Reasons for decompression failure include the following: 1. A SigComp message contains an invalid header as per Chapter 7. 2. A SigComp message is larger than the decompression_memory_size. 3. An instruction costs more than the number of remaining UDVM cycles. 4. The UDVM attempts to read from or write to a memory address beyond its memory size. 5. An unknown instruction is encountered. 6. An unknown operand is encountered. 7. An instruction is encountered that cannot be processed successfully by the UDVM (for example a RETURN instruction when no CALL instruction has previously been encountered). 8. A request to access some state information fails. 9. A manual decompression failure is triggered using the DECOMPRESSION-FAILURE instruction.
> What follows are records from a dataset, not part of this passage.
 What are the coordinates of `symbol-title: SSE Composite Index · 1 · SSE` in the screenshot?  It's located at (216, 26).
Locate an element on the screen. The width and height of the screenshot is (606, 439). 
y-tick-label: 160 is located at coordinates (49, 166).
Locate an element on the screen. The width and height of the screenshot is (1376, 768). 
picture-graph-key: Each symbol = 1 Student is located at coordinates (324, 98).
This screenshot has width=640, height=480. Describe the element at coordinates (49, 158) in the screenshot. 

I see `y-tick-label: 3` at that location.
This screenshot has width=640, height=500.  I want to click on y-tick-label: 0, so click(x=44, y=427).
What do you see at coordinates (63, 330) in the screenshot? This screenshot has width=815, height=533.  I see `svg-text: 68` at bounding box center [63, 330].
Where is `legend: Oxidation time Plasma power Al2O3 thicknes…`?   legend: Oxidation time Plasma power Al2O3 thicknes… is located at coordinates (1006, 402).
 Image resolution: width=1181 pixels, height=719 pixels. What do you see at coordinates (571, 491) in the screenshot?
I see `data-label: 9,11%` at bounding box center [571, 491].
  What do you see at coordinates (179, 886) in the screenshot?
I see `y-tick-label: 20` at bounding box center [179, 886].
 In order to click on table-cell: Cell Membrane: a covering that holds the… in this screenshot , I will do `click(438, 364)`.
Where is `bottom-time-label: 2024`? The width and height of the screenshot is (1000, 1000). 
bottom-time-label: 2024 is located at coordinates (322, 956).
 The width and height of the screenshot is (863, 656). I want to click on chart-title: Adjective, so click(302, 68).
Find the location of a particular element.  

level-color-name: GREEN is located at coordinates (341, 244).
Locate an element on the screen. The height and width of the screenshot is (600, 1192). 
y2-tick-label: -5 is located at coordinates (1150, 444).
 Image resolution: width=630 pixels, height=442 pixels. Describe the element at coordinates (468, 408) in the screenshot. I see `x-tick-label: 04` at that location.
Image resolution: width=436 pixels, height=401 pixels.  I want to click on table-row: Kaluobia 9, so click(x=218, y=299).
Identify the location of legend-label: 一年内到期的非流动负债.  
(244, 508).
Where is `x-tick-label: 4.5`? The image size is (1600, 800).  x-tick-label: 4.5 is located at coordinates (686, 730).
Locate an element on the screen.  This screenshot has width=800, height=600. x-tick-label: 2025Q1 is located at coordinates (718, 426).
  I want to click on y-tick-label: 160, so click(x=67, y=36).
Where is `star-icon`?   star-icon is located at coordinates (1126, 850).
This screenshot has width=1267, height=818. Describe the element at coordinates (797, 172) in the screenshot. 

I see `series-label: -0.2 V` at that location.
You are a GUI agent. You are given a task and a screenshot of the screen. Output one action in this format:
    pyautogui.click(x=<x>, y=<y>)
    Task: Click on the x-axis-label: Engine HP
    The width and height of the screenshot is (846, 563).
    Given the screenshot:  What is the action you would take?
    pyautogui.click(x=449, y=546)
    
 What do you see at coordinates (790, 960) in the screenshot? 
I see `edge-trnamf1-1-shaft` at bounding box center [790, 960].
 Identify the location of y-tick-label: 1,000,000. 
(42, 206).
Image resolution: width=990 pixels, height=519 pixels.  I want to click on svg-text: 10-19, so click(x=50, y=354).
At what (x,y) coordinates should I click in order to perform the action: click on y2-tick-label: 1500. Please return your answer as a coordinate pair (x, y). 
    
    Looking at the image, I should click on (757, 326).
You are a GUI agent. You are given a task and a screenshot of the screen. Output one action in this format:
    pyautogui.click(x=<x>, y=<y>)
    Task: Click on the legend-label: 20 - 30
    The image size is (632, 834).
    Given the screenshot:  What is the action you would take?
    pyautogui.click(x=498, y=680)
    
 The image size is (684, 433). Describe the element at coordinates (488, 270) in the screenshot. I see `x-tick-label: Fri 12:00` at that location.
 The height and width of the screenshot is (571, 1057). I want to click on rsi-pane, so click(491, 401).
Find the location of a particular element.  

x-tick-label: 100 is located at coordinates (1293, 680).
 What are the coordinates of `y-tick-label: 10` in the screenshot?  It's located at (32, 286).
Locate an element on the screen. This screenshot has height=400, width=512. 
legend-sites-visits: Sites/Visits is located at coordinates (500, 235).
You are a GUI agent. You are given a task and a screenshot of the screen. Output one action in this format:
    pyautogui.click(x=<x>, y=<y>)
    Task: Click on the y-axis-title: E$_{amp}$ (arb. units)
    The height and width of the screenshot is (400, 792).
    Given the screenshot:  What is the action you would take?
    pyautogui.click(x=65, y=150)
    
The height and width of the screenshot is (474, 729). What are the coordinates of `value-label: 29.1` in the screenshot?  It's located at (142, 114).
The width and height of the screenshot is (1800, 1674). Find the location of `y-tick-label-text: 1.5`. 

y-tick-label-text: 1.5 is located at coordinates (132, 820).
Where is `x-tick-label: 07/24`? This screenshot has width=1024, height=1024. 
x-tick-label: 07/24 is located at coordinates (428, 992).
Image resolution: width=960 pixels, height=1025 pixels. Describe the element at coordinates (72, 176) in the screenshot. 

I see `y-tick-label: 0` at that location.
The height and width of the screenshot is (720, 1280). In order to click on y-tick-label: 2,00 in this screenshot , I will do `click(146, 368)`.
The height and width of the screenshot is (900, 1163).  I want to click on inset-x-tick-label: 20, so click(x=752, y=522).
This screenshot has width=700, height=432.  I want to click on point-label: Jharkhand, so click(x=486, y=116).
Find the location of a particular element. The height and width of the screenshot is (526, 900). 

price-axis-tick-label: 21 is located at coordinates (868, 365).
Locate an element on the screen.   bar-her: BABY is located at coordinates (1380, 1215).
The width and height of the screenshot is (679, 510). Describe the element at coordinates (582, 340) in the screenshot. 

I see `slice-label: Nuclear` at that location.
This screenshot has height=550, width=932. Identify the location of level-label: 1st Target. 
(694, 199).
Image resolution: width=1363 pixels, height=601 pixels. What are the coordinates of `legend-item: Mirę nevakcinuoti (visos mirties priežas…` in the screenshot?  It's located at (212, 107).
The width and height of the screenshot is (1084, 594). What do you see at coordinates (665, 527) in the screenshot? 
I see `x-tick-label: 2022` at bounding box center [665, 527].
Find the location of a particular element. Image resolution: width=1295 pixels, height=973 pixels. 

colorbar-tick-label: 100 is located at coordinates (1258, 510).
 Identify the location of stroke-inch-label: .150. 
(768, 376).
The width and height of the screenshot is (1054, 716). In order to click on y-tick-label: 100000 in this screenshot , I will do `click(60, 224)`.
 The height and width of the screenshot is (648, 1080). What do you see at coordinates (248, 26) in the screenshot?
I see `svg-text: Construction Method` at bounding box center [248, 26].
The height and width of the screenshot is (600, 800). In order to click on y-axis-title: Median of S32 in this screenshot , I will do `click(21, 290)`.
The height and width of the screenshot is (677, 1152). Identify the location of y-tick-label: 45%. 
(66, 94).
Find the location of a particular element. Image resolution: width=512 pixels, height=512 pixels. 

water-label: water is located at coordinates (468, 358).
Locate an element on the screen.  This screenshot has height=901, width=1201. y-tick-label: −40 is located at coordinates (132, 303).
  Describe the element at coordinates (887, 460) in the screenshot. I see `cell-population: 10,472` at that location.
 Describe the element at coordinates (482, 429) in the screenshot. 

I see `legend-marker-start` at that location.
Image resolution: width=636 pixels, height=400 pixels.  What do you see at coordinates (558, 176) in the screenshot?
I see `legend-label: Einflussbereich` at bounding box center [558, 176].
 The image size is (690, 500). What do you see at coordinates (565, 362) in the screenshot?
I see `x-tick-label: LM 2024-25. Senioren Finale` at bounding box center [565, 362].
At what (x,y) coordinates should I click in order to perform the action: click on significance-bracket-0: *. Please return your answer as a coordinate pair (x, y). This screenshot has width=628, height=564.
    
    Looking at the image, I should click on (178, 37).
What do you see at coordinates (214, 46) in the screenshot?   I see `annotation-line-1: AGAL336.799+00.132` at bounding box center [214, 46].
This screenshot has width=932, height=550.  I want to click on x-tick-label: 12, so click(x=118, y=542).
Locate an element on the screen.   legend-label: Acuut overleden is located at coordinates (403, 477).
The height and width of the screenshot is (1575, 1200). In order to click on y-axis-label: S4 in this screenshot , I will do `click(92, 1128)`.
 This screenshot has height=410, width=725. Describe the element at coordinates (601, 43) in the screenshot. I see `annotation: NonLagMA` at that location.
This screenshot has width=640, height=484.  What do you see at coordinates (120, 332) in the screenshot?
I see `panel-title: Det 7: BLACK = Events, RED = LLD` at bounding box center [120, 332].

If a decompression failure occurs when decompressing a message then the UDVM informs the dispatcher and takes no further action. It is the responsibility of the dispatcher to decide how to cope with the decompression failure. In general a dispatcher SHOULD discard the compressed message (or the compressed stream if the transport is stream-based) and any decompressed data that has been outputted but not yet passed to the application.